|by Sia Ling Xin, Asiarooms.com||Art + Culture, Food + Drink, Historical Travel, Literary Travel, Markets and Bazaars, Pop Culture and Travel, Tokyo, Food + Drink, Solo||0|
The Land of the Rising Sun is known for crazy manga, super-punctual trains and a penchant for raw fish. Many a time, I've heard friends grouse about not going to Japan because they do not enjoy sushi. Even if you're not a fan of sliced fish on rice and seaweed, Japan has whole host of delicious offerings. Here are some of my favorites.

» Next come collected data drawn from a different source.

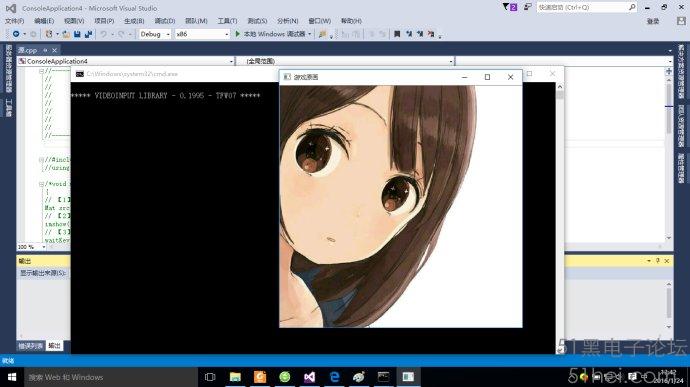The width and height of the screenshot is (690, 387).
Task: Click the Undo arrow in the toolbar
Action: coord(103,34)
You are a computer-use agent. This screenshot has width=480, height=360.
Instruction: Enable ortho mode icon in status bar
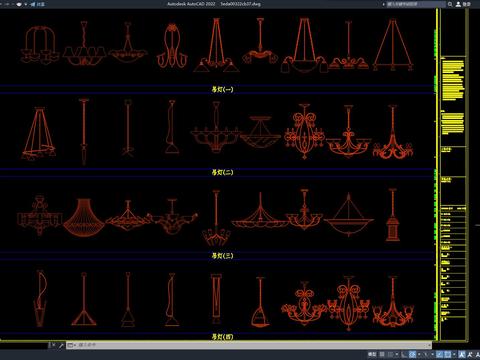(x=404, y=354)
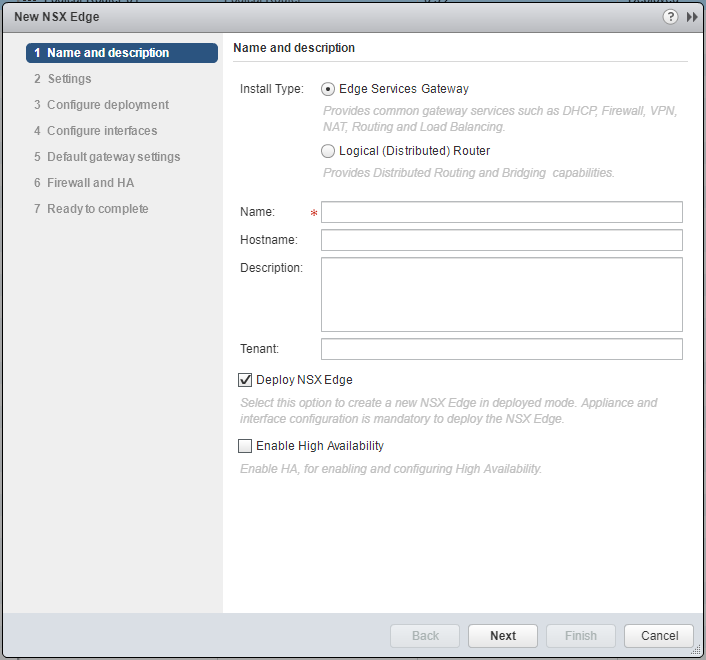
Task: Open step 5 Default gateway settings
Action: pyautogui.click(x=113, y=157)
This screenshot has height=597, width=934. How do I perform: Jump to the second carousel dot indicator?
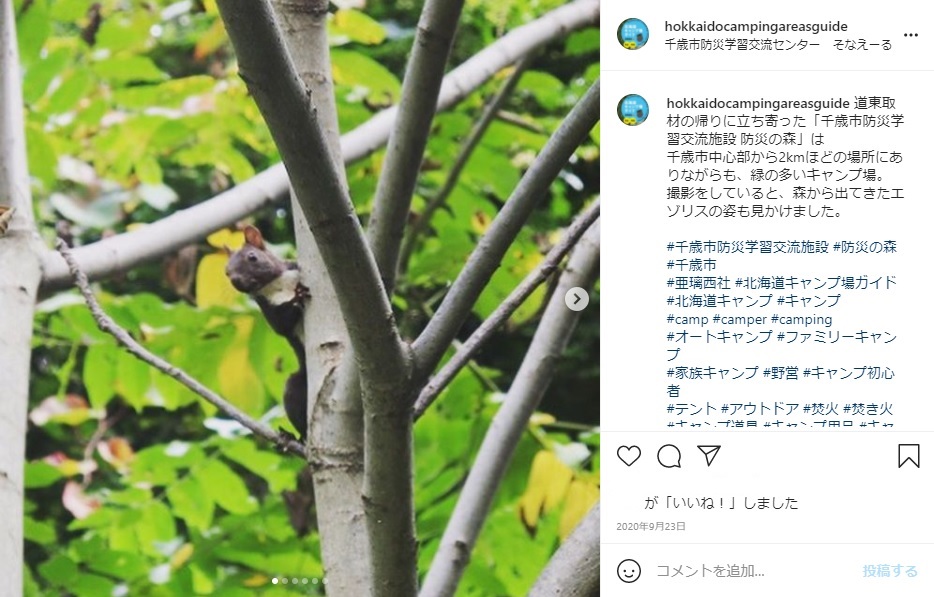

The ramen in Japan tastes nothing like its air-dried and pre-packed cousin college students are known to consume excessively. Instead, imagine chewy noodles and a thick, rich broth that fills your tummy like no other on a cold night. There are many different soup bases—miso, shio, shoya being the most popular—and purveyors of a certain type may vehemently decry the others. If the first bowl you tried was not to your liking, simply note down the type of soup base it is, and try another kind out when you stumble upon another ramen restaurant. A bowl of ramen typically comes with chicken or pork chasu (a type of marinated and sliced meat), an egg (a well-executed ramen egg should always have a gooey yolk and savoury white) and all sorts of garnishing such as spring onions, leek and sesame seeds.
This is the Japanese version of the fried pork chop, cut into thin strips and served alongside rice, a salad of shredded lettuce, and miso soup. If you're into guilty pleasures, this crispy, tasty piece of goodness will be your go-to meal when it comes to Japanese cuisine. Many people fear that the cutlet may be tough and greasy, but the Japanese have perfected the art of deep-frying, so put aside that worry and tuck in.
Speaking of Japanese deep-frying techniques, tempura is probably the first thing that comes to mind. Prawns, sliced pumpkin or eggplant, and or even whole soft-shell crabs, are dipped in a starchy batter and deep fried. Instead of tasting heavy and filling, though, a well-executed tempura is always light, grease-free, and a delicious snack or finger food. Tempuras go great with Japanese cold noodles, or soba, as the hot and cold contrast nicely. Tempuras are often dipped in a savoury broth not unlike a thin, watery version of soya sauce, and topped with grated daikon and ginger.
The name of this pancake-like dish translates to 'grill-as-you-like'—and that is exactly how the dish works. Anything from cabbage to sliced octopus, or bacon and shrimp, may be wrapped inside a floury batter and grilled until it becomes a thick, fluffy pancake. It is then topped with a variety of sauces, such as Japanese mayonnaise and ketchup. Dried bonito flakes (parmesan thin slices of dried, fermented tuna) and seaweed may also be added into the mix. The result is a wholesome, sure-fire crowd pleaser that even fussy kids will love—even the most squeamish person will not notice the octopus in there. Some okonomiyaki restaurants have tabled with hotplates installed, which allow diners to grill their own pancakes. After feeling the heat of grilling your own pancake, down a couple of cold Japanese beers to round off your perfect dinner.
If you're a fan of beef, you have to try Japan's gyu-don, or beef bowl, at least once. A bowl of fluffy rice would be topped with thinly sliced beef and onion simmered in a flavourful broth. The beef and onion may taste mildly sweet, almost as though caramelised, and chili flakes may sometimes be added to give this dish a spicy kick. Some also like to crack a raw egg atop the rice bowl, which makes the rice rich and slick, giving the dish another dimension. Those who are sick of rice or prefer something soupy may want to try out the beef udon—just as warming and delicious as the beef bowl, you can enjoy your egg half-cooked in this steaming hot dish.